Everything You Need To Know About The Index Cache Size in Thanos

Thanos LogoJust like most pieces of software nowadays, Thanos is not an exception and there is some caching going on there. In particular, we will talk about the index cache and its’ size in Thanos Store. After a certain bug was fixed, a lot of problems came up to users who were running with the default size of 200MiB. This is because this limit started being enforced whereas it was not before.

I feel that it would be the perfect opportunity to explain how it works and how to determine what would be the appropriate size in your deployment.

Modus Operandi

Thanos Store, on a user’s request, needs to go into the configured remote storage and retrieve the data that it needs to fulfill that query. However, how does it know what samples to retrieve? The answer is index files. Just like the TSDB used on Prometheus, it needs the index files to know where to get the relevant data to execute a user’s Series() call.

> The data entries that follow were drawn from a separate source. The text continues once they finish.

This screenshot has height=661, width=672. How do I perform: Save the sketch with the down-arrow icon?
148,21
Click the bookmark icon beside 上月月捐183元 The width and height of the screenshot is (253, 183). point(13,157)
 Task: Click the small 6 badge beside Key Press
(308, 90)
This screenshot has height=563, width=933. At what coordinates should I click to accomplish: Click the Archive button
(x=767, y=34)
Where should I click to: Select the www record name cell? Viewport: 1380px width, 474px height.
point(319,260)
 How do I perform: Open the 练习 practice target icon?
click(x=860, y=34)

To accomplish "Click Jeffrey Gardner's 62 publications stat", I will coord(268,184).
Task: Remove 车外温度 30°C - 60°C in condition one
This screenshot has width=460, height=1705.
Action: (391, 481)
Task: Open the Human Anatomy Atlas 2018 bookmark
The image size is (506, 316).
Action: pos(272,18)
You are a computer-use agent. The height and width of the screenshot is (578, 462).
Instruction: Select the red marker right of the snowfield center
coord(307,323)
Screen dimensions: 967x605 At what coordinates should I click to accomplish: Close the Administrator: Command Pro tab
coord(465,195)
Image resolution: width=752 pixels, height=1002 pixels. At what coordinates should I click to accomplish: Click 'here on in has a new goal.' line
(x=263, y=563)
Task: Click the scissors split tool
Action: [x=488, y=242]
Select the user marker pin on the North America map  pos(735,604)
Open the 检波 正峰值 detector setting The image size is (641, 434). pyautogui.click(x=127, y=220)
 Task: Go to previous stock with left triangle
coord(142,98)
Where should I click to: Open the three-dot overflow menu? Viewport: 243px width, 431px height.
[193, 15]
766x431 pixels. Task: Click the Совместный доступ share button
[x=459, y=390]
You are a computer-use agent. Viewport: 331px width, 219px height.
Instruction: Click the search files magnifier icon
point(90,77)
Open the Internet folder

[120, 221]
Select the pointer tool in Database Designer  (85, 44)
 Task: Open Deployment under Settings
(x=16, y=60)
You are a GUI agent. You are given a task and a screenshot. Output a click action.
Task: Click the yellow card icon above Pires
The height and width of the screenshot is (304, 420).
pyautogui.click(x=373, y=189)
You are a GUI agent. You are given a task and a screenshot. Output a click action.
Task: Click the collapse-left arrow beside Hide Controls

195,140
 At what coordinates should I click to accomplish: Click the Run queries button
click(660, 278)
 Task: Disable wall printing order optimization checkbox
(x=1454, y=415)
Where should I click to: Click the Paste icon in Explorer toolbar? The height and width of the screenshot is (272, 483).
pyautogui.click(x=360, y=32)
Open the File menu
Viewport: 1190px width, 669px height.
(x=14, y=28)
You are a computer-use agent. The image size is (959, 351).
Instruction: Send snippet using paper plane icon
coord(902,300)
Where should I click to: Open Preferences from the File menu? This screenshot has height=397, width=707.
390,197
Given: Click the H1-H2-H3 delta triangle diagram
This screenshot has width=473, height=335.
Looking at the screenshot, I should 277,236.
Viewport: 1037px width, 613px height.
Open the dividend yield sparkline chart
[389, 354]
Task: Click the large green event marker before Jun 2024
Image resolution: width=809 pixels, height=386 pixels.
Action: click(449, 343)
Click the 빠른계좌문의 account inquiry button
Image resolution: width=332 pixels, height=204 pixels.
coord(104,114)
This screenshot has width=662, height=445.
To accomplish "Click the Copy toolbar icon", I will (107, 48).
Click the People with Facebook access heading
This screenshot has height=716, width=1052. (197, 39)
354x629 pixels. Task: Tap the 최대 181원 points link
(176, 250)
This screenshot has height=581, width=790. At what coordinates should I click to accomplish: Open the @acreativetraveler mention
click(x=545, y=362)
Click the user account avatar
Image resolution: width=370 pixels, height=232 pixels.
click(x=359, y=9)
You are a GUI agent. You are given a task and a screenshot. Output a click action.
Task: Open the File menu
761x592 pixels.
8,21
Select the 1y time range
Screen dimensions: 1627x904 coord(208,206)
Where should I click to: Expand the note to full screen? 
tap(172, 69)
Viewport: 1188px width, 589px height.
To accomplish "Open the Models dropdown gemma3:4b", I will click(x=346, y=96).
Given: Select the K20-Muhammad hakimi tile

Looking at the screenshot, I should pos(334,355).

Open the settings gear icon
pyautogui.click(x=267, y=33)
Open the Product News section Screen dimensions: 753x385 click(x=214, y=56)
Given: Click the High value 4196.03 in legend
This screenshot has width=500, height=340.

There are two types of items stored in that cache: postings and series. You can find all of the detailed information here however let me sum it up in this post.

So, first of all, we need to find out in which series we will find data that contain a given label pair. This is what postings give us.

Now… what is the series data? If you have ever seen how the TSDB looks like on disk, you might have seen that there is a directory called chunks. That is where the actual series data lays… however, how do we know what is in there? That is where the series data in the index files come in. It contains a bunch of information about where to find it like: chunks count, references to data, minimum and maximum time, et cetera.

Thus, to avoid constantly looking up the same data in the indices if we are refreshing the same dashboard in Grafana, an index cache was added to Thanos Store. It saves a ton of requests to the underlying remote storage.

How do we know that it is working, though? Let’s continue on to the next section…

Available metrics

  • thanos_store_index_cache_items_added_total – total number of items that were added to the index cache;
  • thanos_store_index_cache_items_evicted_total – total number of items that were evicted from the index cache;
  • thanos_store_index_cache_requests_total – total number of requests to the cache;
  • thanos_store_index_cache_items_overflowed_total – total number of items that could not be added to the cache because they were too big;
  • thanos_store_index_cache_hits_total – total number of times that the cache was hit;
  • thanos_store_index_cache_items – total number of items that are in the cache at the moment;
  • thanos_store_index_cache_items_size_bytes – total byte size of items in the cache;
  • thanos_store_index_cache_total_size_bytes – total byte size of keys and items in the cache;
  • thanos_store_index_cache_max_size_bytes – a constant metric which shows the maximum size of the cache;
  • thanos_store_index_cache_max_item_size_bytes – a constant metric which shows the maximum item size in the cache

As you can see, that’s a lot to take in. But, it is good news since we know a lot about the current state of it at any time.

Before this bug was fixed in 0.3.2, you would have been able to observe that thanos_store_index_cache_items_evicted_total was mostly always 0 because the current size of the index cache was not being increased when adding items. Thus, the only time we would have evicted anything from the cache is when this huge, internal limit was hit.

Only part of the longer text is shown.